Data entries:
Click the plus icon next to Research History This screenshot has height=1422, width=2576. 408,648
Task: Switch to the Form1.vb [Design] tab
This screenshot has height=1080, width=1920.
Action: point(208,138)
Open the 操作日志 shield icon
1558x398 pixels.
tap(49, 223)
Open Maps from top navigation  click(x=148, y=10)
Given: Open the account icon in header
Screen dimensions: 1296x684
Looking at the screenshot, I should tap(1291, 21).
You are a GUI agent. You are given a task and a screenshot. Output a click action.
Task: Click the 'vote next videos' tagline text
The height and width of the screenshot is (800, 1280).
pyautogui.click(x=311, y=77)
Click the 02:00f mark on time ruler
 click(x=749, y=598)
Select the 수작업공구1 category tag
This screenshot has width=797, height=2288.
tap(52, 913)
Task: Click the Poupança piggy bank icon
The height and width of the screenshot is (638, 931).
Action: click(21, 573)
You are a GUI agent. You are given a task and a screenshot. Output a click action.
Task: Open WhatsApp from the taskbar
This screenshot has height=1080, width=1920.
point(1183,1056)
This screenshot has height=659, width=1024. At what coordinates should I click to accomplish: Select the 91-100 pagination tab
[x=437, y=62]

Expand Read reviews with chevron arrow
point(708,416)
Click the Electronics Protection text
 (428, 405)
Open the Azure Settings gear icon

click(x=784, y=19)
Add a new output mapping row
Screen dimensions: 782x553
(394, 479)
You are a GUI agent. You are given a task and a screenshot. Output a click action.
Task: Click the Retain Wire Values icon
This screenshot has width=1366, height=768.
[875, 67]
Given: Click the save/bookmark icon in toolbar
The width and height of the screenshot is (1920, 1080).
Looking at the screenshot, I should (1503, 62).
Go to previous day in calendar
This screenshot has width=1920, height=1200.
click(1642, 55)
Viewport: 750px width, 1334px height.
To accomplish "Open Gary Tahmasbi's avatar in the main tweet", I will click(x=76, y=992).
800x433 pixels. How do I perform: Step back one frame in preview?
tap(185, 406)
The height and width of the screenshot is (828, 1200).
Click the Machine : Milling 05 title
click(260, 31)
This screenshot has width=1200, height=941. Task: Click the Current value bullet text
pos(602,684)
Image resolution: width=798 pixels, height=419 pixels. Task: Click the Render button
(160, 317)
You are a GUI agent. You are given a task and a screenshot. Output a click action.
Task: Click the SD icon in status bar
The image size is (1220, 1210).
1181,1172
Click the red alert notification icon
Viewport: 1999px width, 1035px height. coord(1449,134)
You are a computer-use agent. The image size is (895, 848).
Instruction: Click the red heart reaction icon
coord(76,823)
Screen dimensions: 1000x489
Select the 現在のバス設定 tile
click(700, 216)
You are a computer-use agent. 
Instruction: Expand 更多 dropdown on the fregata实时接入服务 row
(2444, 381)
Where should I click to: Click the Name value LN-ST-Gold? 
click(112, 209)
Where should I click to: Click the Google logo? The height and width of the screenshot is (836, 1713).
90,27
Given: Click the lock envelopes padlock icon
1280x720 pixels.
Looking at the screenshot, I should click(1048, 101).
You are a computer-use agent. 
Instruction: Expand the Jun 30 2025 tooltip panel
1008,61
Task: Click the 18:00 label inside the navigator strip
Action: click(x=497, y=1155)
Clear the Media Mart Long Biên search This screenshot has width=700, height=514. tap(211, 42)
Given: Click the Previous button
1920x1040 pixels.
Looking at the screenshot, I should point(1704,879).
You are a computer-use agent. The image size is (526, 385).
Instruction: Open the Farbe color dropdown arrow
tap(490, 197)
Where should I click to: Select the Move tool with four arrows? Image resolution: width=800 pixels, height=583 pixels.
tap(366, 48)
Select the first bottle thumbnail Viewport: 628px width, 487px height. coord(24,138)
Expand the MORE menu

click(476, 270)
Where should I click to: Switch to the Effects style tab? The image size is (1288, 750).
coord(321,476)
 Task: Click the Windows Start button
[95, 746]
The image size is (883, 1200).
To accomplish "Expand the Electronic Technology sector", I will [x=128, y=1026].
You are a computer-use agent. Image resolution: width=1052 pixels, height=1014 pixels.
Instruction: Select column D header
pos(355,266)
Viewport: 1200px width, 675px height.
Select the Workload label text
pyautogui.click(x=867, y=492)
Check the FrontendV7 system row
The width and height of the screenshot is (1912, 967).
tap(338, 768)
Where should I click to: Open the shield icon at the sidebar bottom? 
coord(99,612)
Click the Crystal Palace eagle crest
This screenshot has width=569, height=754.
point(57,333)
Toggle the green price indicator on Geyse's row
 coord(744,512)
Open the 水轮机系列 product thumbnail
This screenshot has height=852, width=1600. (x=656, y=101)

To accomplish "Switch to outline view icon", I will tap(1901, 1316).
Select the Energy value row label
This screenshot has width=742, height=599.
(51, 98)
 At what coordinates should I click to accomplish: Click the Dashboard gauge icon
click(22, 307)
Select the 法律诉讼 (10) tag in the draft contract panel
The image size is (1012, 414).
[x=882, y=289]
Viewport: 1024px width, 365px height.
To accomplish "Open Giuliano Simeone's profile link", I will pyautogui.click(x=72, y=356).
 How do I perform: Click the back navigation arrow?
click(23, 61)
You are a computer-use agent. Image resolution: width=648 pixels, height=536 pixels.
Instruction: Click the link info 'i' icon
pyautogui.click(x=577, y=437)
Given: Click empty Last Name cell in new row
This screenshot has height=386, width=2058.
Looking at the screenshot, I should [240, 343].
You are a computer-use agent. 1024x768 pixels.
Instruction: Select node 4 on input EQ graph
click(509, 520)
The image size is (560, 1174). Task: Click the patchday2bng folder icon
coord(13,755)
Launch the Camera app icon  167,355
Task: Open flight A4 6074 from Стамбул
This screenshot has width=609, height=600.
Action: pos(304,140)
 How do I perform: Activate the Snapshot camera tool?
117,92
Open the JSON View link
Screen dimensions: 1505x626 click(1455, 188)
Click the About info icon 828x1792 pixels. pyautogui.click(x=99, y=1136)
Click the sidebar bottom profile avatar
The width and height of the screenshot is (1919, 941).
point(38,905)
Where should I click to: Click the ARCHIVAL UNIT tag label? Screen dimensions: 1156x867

**EXERCISE TASK:**
Copy out the lines from the line with "You are a computer-use agent. Image resolution: width=1052" to the line with "click(23, 61)", both included, keeping every character unchanged.

**COMPLETED EXERCISE:**
You are a computer-use agent. Image resolution: width=1052 pixels, height=1014 pixels.
Instruction: Select column D header
pos(355,266)
Viewport: 1200px width, 675px height.
Select the Workload label text
pyautogui.click(x=867, y=492)
Check the FrontendV7 system row
The width and height of the screenshot is (1912, 967).
tap(338, 768)
Where should I click to: Open the shield icon at the sidebar bottom? 
coord(99,612)
Click the Crystal Palace eagle crest
This screenshot has width=569, height=754.
point(57,333)
Toggle the green price indicator on Geyse's row
 coord(744,512)
Open the 水轮机系列 product thumbnail
This screenshot has height=852, width=1600. (x=656, y=101)

To accomplish "Switch to outline view icon", I will tap(1901, 1316).
Select the Energy value row label
This screenshot has width=742, height=599.
(51, 98)
 At what coordinates should I click to accomplish: Click the Dashboard gauge icon
click(22, 307)
Select the 法律诉讼 (10) tag in the draft contract panel
The image size is (1012, 414).
[x=882, y=289]
Viewport: 1024px width, 365px height.
To accomplish "Open Giuliano Simeone's profile link", I will pyautogui.click(x=72, y=356).
 How do I perform: Click the back navigation arrow?
click(23, 61)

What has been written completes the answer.